» **INFORMATION PROVIDED**:
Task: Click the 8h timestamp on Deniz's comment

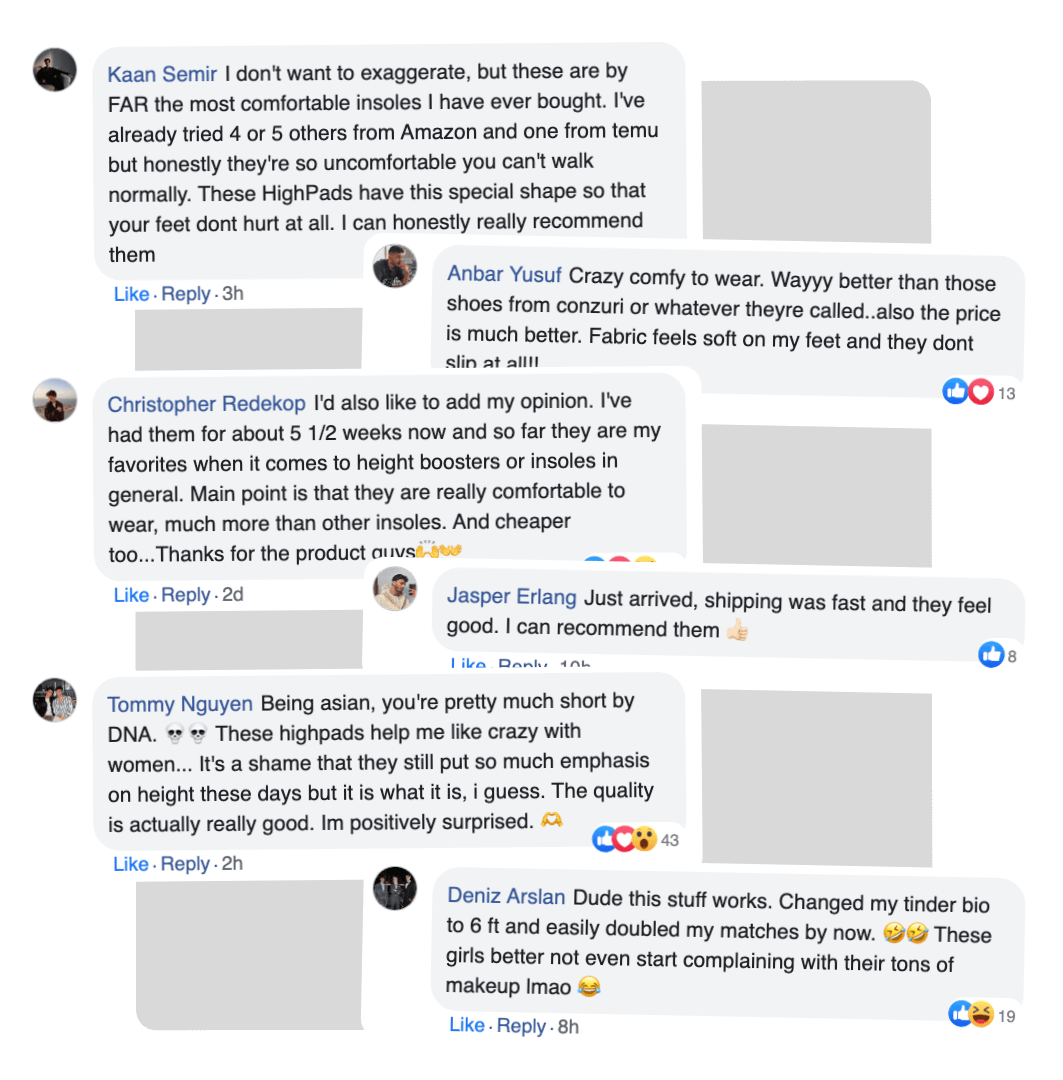Action: tap(568, 1027)
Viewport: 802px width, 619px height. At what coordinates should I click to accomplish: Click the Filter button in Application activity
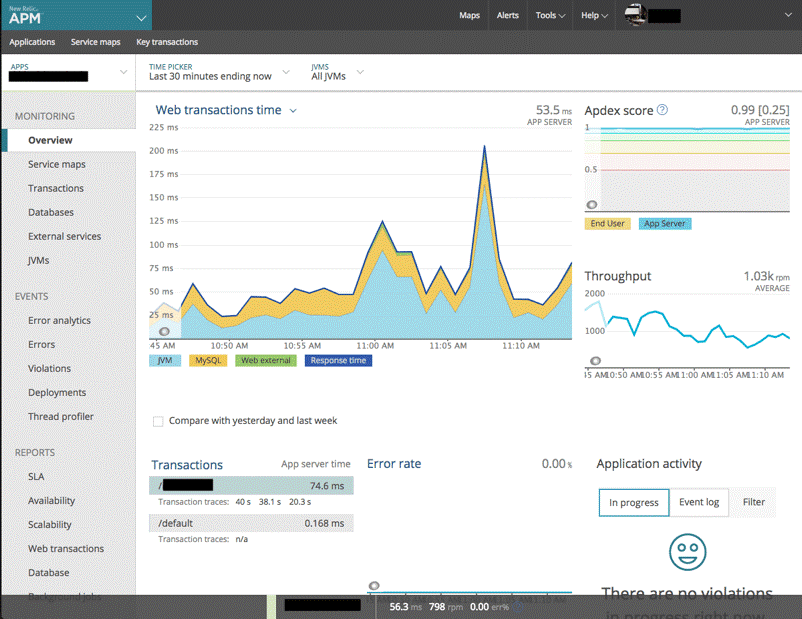tap(753, 502)
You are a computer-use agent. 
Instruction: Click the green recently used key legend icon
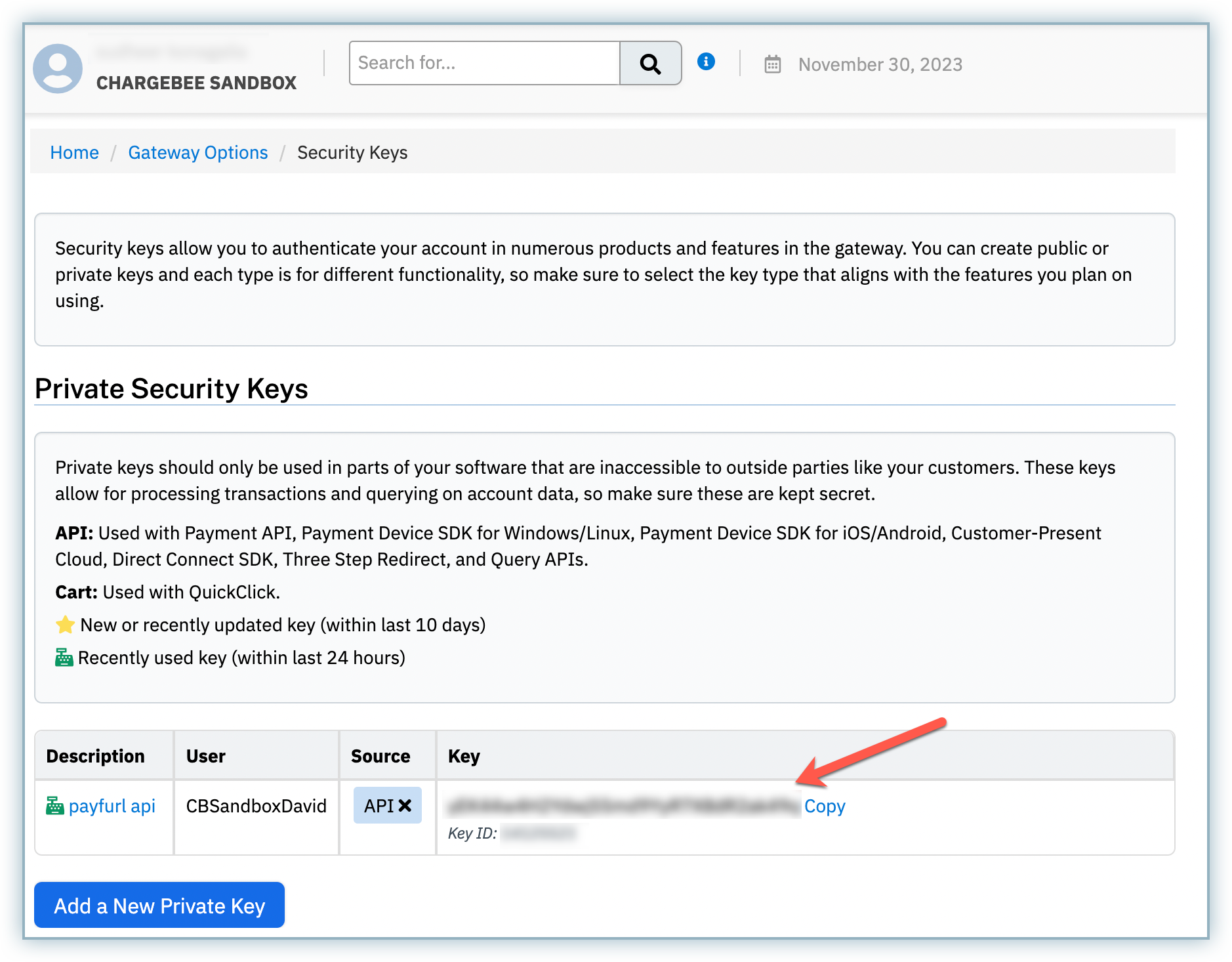pyautogui.click(x=64, y=658)
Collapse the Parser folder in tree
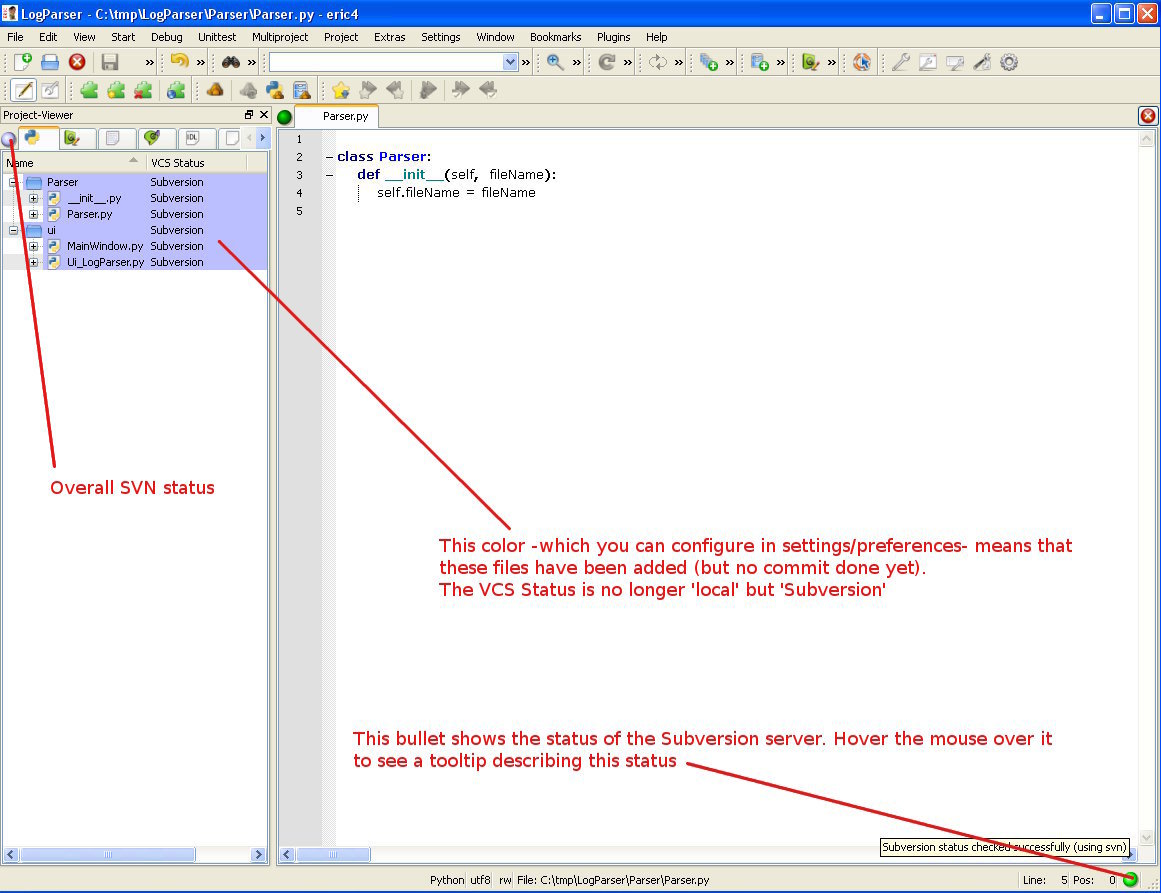Screen dimensions: 1161x893 [x=14, y=182]
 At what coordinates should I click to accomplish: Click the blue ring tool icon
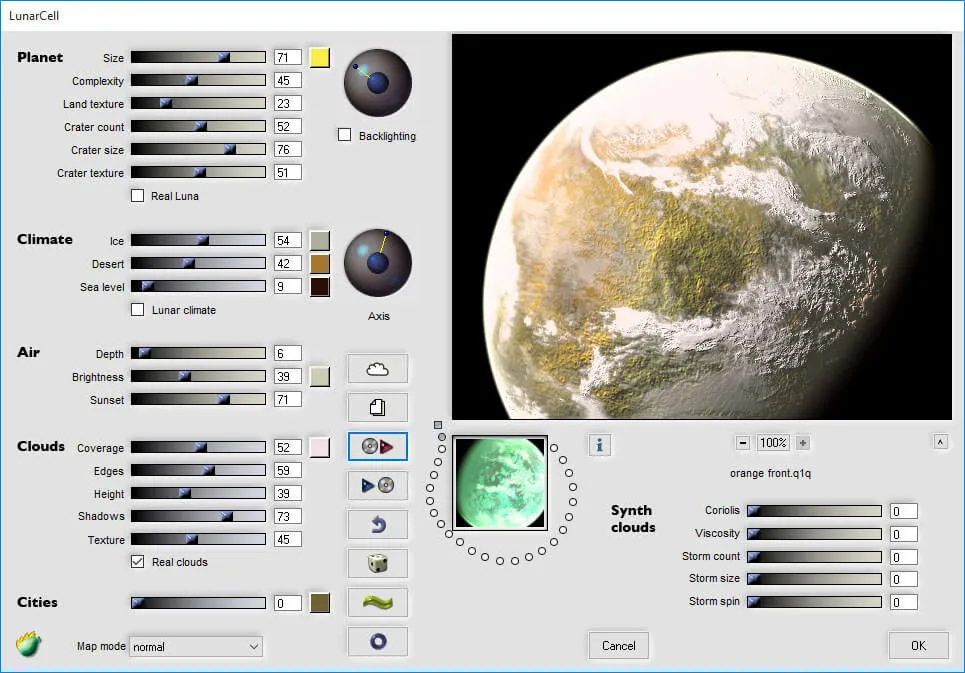point(377,641)
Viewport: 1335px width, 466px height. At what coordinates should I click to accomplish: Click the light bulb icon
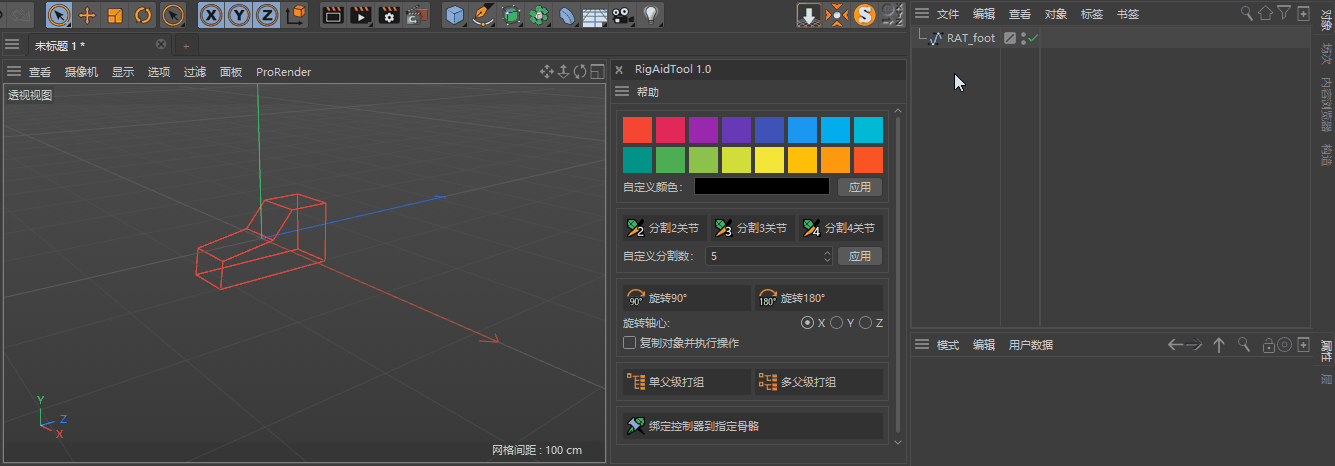tap(651, 15)
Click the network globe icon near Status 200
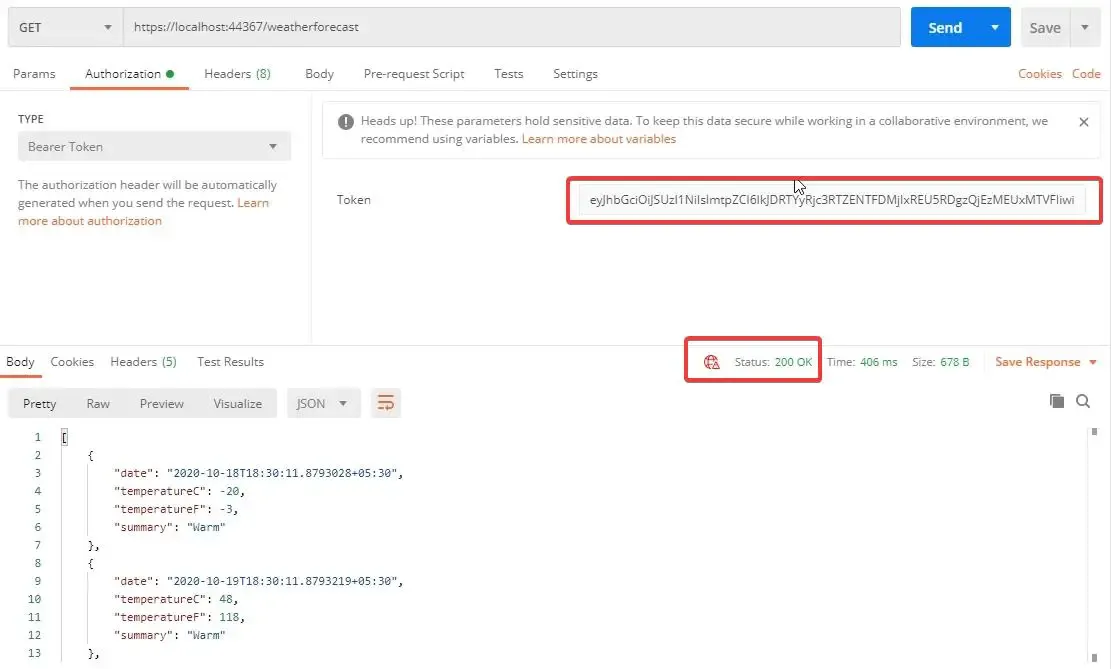This screenshot has width=1111, height=669. [x=711, y=363]
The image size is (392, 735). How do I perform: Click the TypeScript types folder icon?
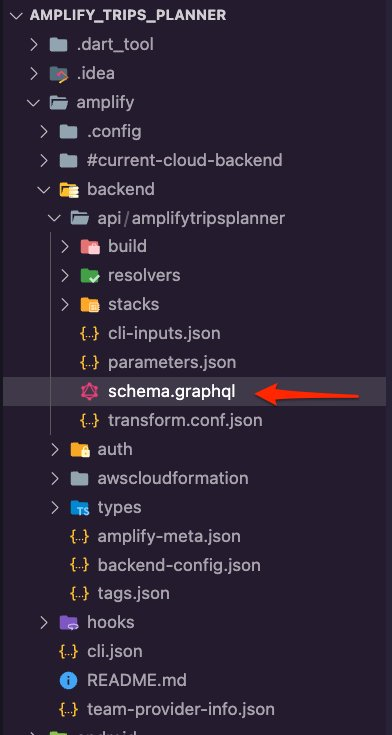coord(79,508)
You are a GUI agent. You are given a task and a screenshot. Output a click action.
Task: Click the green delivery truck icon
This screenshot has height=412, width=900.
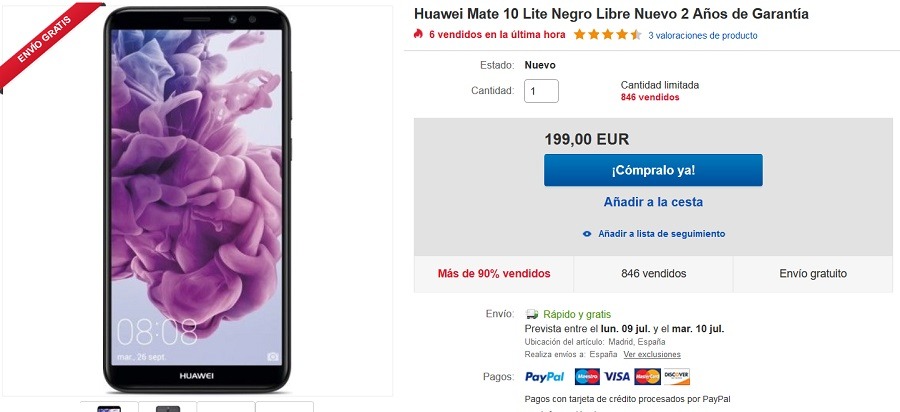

» **ASSIGNMENT**: Check each line of the records for the word "agent", and show the lines that contain it.

» **ANSWER SECTION**:
You are a computer-use agent. 
You are a GUI agent. You are given a task and a screenshot. Output a click action.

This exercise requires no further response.